What Solid State PreAmp?


In the $5K-$10K range, what are the top PreAmps out there? I am looking for a musical PreAmp. I know of the following in NO particular order, but there might be others. Any feedback would greatly be appreciated.

BAT 42SE
McIntosh C200
Ayre K1Xe
Accuphase C2000 and C2410
Classe CP 700
Mark Levinson 320 and 326
MBL 5011
mikeaudio
Hello Mike,
I have been through dozens of preamps over the past 40 years.
It was the most frustrating part of upgrading my system.
I believe that the rest of my system, given room limitations, is the best, in my opinion, that money can buy.
I finally found a preamp where I have no longer a desire to upgrade.
It's called the SMc VRE-1, a design from the inventor/master of tweaks and upgrading other manufacturers' designs, Steve McCormack. He founded The Mod Squad in the 70's. Three + years went into the design of this marvel. It is sold at $7,500., factory direct.
My guess is that it would sell for 15-20,000 through dealers.
Check out the review from Positive Feedback. I, too, wrote a review, my first in 40 years, so worthy is this preamp of "getting the word out" for serious music lovers/audiophiles.
You will be stunned by its performance. I can detect no flaws. A first! Steve is a friendly, approachable engineer.
Give him a call or send me an E-mail for more about this breakthrough product.
I have all Ayre equipment. Personally, I hate MBL..sounds like a German tank...heavy with no finesse.
IMO, to dismiss tube preamps is a mistake.With a tube pre you can roll tubes and play with the sound.Heat is never an issue and tube life on preamps is non even in play as they last for years..I personally like running a SS amp with a tube pre...
Missioncoonery, yes I agree, but think about tube rolling a little bit. I've got a little single-ended, Class A headphone amp by Woo Audio. It's wonderful, BUT I can change it dramatically by simply changing the recifier tube, replacing my $10 Russion tube with a 1950s metal base Holland GZ34tube that ranges in cost between $300 and $700, IF you can find it.
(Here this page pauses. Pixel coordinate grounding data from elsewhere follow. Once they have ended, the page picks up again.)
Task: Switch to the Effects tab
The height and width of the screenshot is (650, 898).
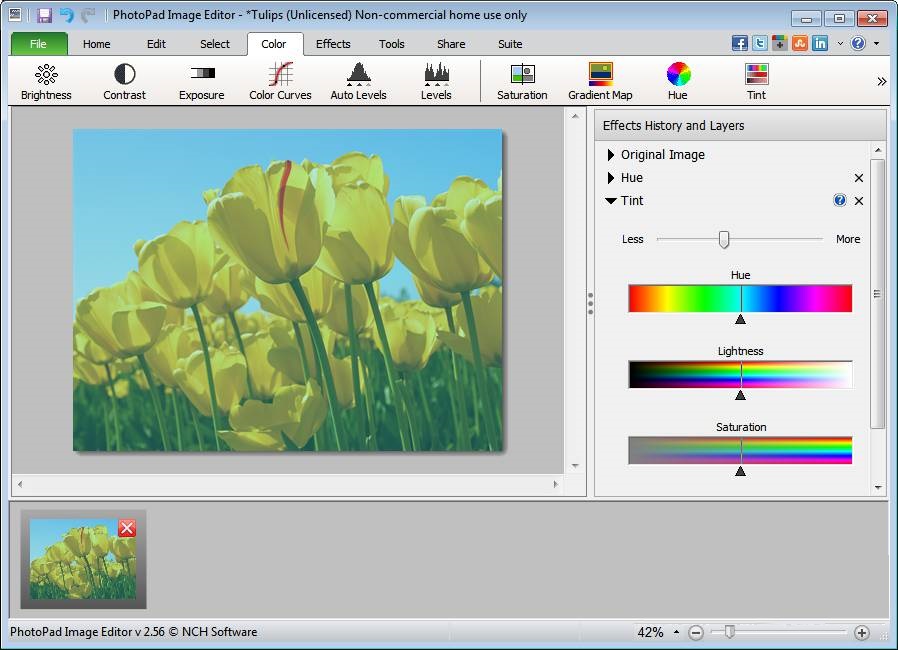Action: click(333, 44)

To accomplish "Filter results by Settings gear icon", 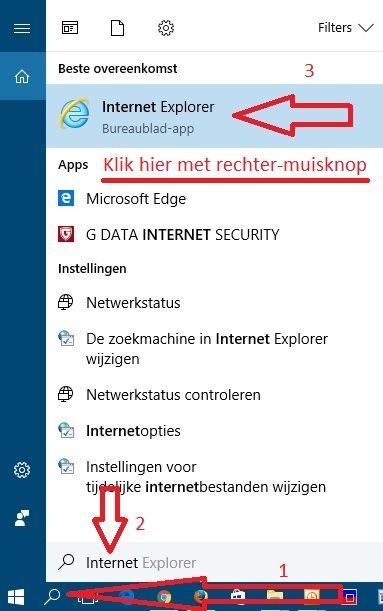I will coord(166,28).
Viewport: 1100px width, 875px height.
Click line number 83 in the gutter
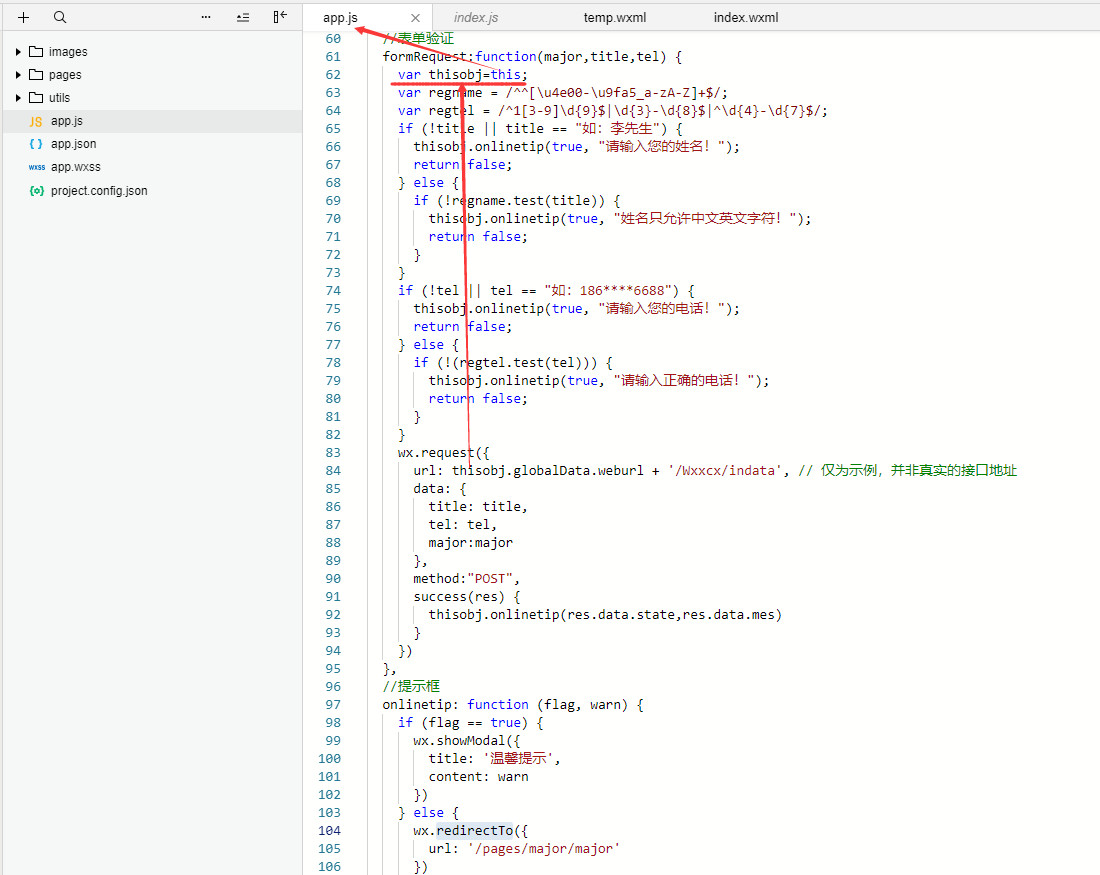pos(332,453)
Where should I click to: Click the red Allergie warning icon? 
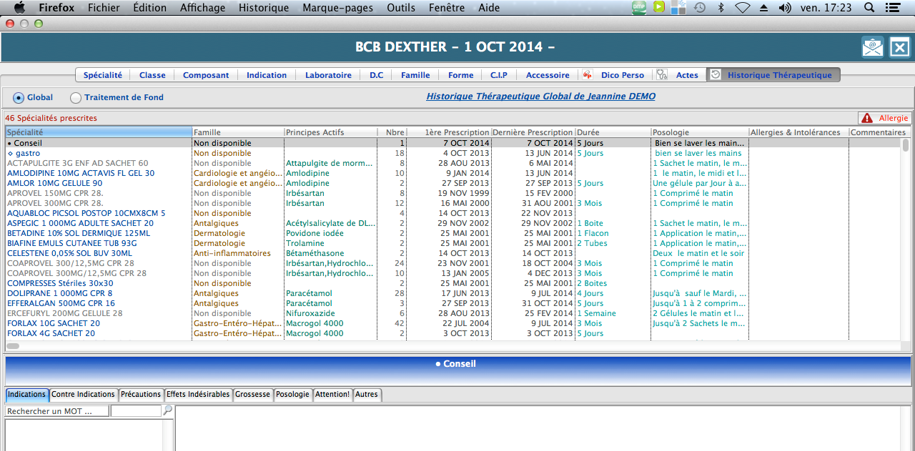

The improvement is HUGE in my headphone amp example and it's still not as good as my Rowland SS. I don't see the "advantage" of tube rolling. You've got a high likelyhood of worsening your tone, not improving it. Why would you want to introduce such a big variable into your system??

It's one thing to roll tubes on my guitar amp, where the idea IS to color the sound, but on my high fidelity two-channel system I only want tubes that are "accurate" and "transparent", yet such a thing is hard to define, much less find.

Dave
I now run all tube amplification (linestage, phono and amp), but I do own a couple of solid state linestages (Placette Active and Levinson No. 32). For the money, the Placette Active is a very good linestage -- dynamic, open and detailed, and it projects a very large and realistic sounding soundstage (for a solid state unit). The Levinson is more "refined" sounding (less artificial "edginess"), but is a touch dull and unexciting compared to the Placette.

I have also heard systems with Ayre preamps that sound quite good. I like the clean, "fast" and nimble sound that Ayre electronics manage to produce while being substantially free of the artificial edge to the initial attack of notes that makes a lot of solid state gear sound a bit mechanical and artificial to me.